Our study also has some limitations:

  1. 1.

    Eligibility criteria for this study were based on the experience of the responsible superior staff, i.e. they were subjective to some degree. Furthermore, some patients were assigned directly to intensive coaching at their own or their employers’ request. Since we excluded these patients from the study, our study cases are not a random sample from the population of severe accidents registered at Suva, and generalizing the results requires caution.

  2. 2.

    Claims specialists in the SCM group in general were fully trained and experienced. In contrast, because our study was conducted in the initial years of the introduction of ICM, case managers in the ICM group were newly trained and had no experience with this new kind of coaching. Thus there is a significant difference between claims specialists and case managers in terms of professional experience. Personal characteristics, such as education or previous employment, were not recorded, hence we do not know whether they could have affected outcomes.

  3. 3.

    The insurer’s perception of the ICM approach as superior might have motivated claims specialists to adopt certain features of ICM over the years, triggering a moderate modernization of SCM. However, process variables collected during the study do not confirm a convergence of methods.

  4. 4.

    Our results solely reflect the vantage point of the insurance company and do not encompass total healthcare cost from a societal perspective.
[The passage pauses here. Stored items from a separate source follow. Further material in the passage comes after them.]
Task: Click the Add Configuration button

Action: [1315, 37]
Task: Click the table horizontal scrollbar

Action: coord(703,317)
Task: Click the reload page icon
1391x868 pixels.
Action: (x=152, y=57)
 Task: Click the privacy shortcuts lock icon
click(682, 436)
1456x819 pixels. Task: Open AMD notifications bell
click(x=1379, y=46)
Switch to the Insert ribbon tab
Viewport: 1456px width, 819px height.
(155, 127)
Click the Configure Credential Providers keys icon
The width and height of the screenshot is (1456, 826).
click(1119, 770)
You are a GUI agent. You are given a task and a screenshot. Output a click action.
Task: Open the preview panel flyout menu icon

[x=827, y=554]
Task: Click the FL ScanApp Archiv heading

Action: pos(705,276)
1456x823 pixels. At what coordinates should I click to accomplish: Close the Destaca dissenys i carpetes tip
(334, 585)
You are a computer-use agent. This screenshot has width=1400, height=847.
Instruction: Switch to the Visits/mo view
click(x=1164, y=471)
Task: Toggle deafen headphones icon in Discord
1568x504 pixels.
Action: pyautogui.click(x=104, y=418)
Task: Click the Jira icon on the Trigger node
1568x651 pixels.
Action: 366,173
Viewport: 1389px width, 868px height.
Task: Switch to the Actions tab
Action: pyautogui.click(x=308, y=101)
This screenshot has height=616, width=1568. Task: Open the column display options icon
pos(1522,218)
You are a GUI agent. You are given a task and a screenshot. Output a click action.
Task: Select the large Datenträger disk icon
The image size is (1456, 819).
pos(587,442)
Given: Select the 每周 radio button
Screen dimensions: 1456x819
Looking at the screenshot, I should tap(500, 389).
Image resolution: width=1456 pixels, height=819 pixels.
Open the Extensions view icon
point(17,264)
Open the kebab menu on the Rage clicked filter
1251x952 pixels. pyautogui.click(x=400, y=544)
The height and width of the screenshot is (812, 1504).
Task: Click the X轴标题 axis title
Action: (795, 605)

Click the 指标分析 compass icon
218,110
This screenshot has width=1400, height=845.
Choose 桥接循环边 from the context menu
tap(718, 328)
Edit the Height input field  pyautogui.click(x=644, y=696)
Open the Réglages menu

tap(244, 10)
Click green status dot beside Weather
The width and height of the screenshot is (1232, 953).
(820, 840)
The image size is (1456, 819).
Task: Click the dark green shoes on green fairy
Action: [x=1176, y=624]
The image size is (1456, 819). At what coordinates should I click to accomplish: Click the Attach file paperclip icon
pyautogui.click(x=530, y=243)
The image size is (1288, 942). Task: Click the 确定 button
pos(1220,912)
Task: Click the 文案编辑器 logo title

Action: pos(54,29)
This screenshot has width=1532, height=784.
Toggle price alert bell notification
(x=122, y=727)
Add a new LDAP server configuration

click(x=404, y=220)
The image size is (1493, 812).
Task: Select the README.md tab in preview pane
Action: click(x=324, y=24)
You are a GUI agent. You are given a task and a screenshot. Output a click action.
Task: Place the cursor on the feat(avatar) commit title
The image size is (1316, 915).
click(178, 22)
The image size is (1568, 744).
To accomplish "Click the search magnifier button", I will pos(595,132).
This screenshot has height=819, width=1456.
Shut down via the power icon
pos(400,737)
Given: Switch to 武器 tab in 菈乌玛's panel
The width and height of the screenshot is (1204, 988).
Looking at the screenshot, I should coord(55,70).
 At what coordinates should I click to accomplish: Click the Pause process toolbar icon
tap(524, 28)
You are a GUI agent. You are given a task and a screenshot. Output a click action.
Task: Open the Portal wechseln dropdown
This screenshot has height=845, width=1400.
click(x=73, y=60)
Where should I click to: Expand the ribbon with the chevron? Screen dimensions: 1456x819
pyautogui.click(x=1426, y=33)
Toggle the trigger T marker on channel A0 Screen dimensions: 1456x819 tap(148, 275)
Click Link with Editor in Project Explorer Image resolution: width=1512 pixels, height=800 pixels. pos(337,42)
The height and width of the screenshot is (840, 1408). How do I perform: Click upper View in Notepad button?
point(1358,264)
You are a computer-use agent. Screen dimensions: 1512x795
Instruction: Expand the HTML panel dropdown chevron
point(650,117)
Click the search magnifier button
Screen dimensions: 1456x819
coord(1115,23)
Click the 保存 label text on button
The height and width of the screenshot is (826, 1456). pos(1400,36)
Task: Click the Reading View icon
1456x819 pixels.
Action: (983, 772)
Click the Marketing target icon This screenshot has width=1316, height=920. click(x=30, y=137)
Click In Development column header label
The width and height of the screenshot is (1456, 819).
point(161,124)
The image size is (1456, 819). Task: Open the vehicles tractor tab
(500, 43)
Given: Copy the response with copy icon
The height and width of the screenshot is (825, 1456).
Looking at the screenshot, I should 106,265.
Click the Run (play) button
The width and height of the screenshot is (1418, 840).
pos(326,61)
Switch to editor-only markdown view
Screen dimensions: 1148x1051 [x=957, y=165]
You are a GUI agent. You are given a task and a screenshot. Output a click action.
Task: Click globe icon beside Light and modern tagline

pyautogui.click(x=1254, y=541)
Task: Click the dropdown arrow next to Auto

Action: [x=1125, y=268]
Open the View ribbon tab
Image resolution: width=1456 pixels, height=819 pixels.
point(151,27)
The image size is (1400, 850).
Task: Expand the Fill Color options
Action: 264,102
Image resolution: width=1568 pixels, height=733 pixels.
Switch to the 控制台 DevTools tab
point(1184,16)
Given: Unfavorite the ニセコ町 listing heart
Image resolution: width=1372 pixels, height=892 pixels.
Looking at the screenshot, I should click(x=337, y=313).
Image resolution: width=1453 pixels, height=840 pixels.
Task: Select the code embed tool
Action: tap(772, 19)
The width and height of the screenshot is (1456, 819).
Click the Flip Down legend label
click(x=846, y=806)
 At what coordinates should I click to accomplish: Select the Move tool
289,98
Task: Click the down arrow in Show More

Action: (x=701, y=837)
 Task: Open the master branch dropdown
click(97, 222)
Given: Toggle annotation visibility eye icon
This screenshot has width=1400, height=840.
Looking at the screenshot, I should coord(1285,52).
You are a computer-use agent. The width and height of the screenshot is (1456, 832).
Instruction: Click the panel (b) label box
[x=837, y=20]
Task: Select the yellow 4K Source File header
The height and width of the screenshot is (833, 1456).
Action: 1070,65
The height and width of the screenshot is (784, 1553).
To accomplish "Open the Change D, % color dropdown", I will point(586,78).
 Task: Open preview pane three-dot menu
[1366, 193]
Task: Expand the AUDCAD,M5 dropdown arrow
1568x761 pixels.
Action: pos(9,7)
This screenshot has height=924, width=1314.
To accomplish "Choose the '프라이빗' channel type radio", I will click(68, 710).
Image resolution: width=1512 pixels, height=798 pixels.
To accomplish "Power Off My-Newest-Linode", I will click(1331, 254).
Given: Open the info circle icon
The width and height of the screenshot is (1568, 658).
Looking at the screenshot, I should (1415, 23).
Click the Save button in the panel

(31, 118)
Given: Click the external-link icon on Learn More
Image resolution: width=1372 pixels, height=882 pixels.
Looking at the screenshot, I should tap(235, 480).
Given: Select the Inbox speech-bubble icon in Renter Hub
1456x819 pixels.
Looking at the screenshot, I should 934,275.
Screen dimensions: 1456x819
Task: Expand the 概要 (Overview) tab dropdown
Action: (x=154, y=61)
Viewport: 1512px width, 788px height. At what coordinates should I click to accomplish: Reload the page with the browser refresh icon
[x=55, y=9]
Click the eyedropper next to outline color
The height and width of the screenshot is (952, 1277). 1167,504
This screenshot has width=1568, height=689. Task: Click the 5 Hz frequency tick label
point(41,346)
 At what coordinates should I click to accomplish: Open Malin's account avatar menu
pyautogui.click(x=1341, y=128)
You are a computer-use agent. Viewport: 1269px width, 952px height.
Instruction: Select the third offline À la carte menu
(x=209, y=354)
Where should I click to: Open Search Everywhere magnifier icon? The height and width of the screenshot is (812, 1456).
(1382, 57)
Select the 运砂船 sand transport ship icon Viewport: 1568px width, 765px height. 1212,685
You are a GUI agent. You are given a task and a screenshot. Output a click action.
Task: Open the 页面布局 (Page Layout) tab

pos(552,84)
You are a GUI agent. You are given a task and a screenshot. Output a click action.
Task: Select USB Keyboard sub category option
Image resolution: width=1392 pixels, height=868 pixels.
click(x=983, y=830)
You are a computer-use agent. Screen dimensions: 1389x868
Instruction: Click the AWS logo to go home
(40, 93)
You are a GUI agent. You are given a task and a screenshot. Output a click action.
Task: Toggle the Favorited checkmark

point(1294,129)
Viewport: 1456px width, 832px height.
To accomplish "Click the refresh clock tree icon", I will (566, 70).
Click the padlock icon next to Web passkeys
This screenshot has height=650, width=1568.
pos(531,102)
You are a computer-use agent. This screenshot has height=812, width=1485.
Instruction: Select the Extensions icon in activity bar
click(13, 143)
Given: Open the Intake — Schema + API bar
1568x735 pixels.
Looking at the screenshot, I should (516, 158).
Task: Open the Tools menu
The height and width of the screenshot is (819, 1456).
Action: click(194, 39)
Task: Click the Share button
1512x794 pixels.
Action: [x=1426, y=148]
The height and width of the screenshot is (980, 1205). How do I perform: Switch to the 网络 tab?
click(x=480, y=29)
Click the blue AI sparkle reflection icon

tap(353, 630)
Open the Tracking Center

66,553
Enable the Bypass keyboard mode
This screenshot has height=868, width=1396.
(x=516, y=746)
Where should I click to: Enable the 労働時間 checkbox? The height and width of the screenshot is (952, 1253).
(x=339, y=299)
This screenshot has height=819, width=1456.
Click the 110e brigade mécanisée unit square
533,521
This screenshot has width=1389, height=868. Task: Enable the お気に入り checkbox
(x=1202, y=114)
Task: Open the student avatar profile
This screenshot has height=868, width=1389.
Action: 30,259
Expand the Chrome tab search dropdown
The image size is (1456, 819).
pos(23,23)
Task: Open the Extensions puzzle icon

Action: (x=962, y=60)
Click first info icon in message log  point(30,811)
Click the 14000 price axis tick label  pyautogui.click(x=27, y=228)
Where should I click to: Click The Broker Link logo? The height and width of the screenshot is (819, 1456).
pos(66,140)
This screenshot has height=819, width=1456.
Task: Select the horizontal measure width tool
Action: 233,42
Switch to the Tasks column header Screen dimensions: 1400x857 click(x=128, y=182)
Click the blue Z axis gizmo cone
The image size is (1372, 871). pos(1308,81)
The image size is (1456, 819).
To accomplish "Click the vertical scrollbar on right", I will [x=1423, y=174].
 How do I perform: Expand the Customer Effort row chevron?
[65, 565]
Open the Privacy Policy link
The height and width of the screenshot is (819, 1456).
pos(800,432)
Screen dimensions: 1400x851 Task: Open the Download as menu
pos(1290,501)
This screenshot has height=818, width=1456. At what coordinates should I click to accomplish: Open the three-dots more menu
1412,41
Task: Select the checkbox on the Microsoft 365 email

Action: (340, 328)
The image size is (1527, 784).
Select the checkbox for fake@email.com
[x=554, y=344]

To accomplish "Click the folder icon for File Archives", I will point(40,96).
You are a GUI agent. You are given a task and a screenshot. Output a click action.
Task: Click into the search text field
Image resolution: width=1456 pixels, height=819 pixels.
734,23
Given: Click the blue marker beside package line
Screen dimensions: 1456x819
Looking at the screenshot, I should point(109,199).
As we have no information about the patients’ occupational situation after payment of insurance benefits ceases, we cannot exclude the possibility that patients became unemployed or retired.

Conclusions

Contrary to expectations, coaching patients under ICM did not reduce AWI or WIn when compared to the situation under SCM. Instead, it led to significantly higher treatment costs and significantly more involved care providers. It seems that the intensity of case management alone is not sufficient to improve rehabilitation and vocational reintegration of severely injured patients from accidents.